While the kerosene is being vaporized within the fuel injector of the '316 patent, the kerosene is reduced slowly into tar due to polymerization of molecules, microscopic residues (impurities), etc. As the tar is attached and deposited in the vaporizing core of the fuel injector, a passage for the vaporized kerosene is gradually choked with the tar, so that the proportion of the vaporized oil gas decreases and the rate of combustion slows down, causing a faulty combustion state. To solve this problem, the combustion apparatus is characterized by a heater for removing tar at a high temperature, which is attached within the fuel injector.
The heater is seated tightly on a side wall of the fuel injector body and constantly biased toward the fuel injector body by the force of a spring. During a normal combustion state, the heater operates so as to maintain the interior of the fuel injector at a temperature of 240 degrees to 280 degrees C. under the control of a temperature-monitoring element (typically, a positive characteristic thermistor) and an electronic control. When it is desired to conduct a fuel-empty burning (to remove tar), the temperature-monitoring element is short-circuited, interrupting operation of the electronic control, and establishing a continued heating mode. Consequently, the temperature in the fuel injector reaches 500 degrees C. and tar attached to the vaporizing cylinder of the fuel injector is thermally dissolved and finally removed. When fuel-empty burning is effected, the residual fuel in an associated fuel tank should be removed.

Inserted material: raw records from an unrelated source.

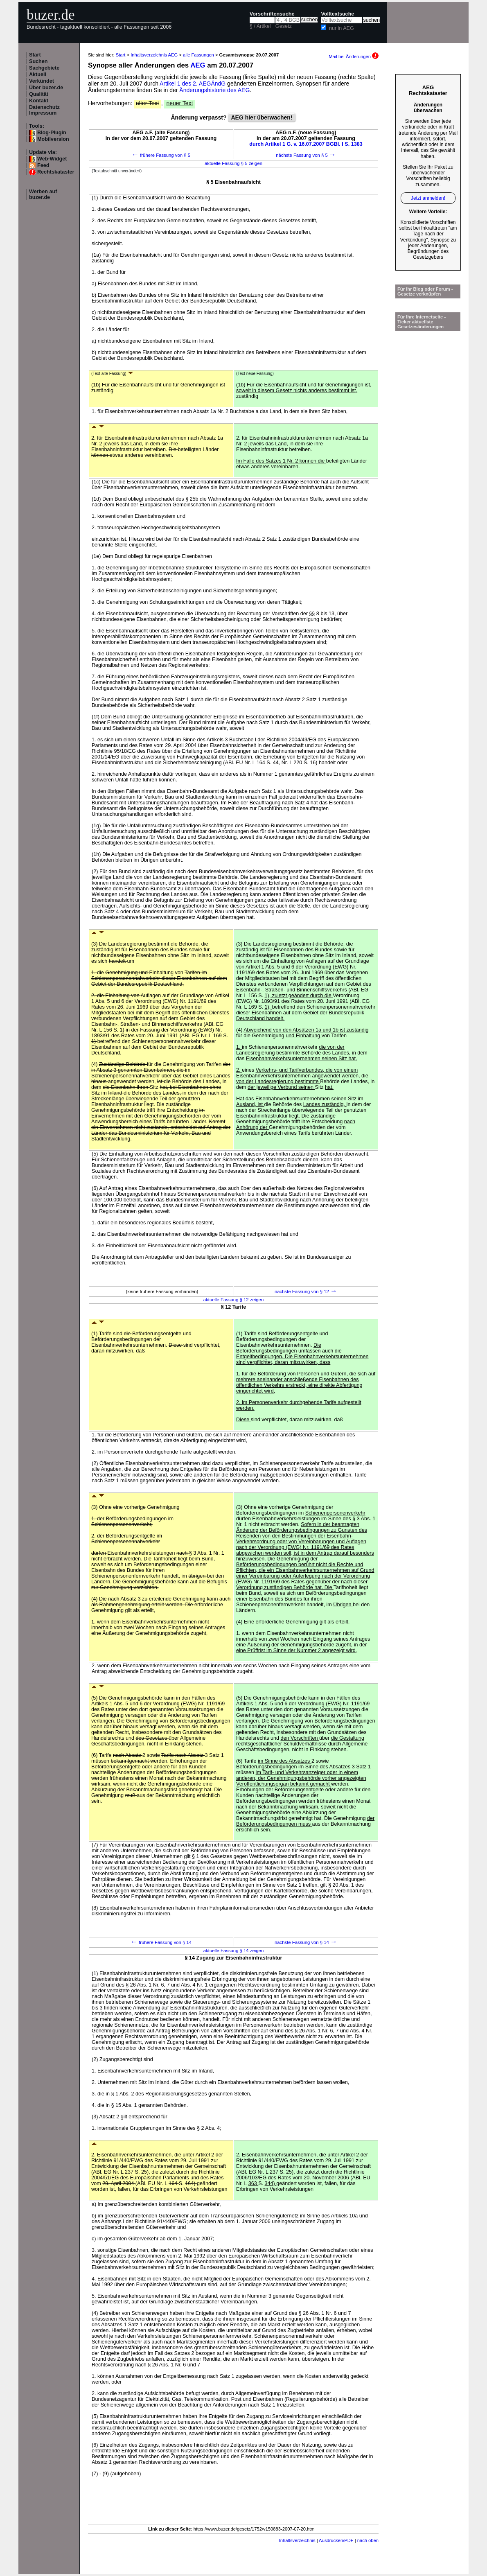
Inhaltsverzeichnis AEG (154, 54)
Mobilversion (53, 139)
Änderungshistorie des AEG (214, 90)
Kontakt (38, 101)
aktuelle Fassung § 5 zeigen (233, 163)
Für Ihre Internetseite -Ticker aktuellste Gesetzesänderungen (421, 321)
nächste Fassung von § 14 (306, 1942)
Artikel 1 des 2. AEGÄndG (192, 83)
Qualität (38, 94)
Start (35, 55)
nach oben (368, 2540)
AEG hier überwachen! (261, 117)
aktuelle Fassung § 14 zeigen (233, 1950)
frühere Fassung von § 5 (161, 155)
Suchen (38, 61)
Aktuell (37, 74)
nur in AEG (341, 28)
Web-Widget (52, 159)
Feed (43, 165)
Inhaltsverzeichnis (297, 2540)
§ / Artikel (260, 26)
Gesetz (283, 26)
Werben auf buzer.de (43, 194)
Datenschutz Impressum (44, 110)
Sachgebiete (44, 68)
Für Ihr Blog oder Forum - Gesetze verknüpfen (425, 291)
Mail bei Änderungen (354, 56)
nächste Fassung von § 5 (306, 155)
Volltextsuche (337, 14)
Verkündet (41, 81)
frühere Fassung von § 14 (161, 1942)
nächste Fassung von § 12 (306, 1291)
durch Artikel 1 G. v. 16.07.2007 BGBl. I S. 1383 (306, 144)
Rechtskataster (55, 172)
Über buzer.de (46, 87)
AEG (197, 65)
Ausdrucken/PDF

Although the fuel injector of the '316 patent may benefit from the tar removing process described above, the gain may be expensive. In particular, the fuel injector of the '316 patent requires a heater for cleaning the injector and a separate ignitor for normal operation. Having a separate heater and ignitor may increase component cost and assembly time. Furthermore, because the '316 patent recommends the removal of the fuel from the fuel tank, operation of the injector may be periodically interrupted. The fuel injector of the present disclosure solves one or more of the problems set forth above.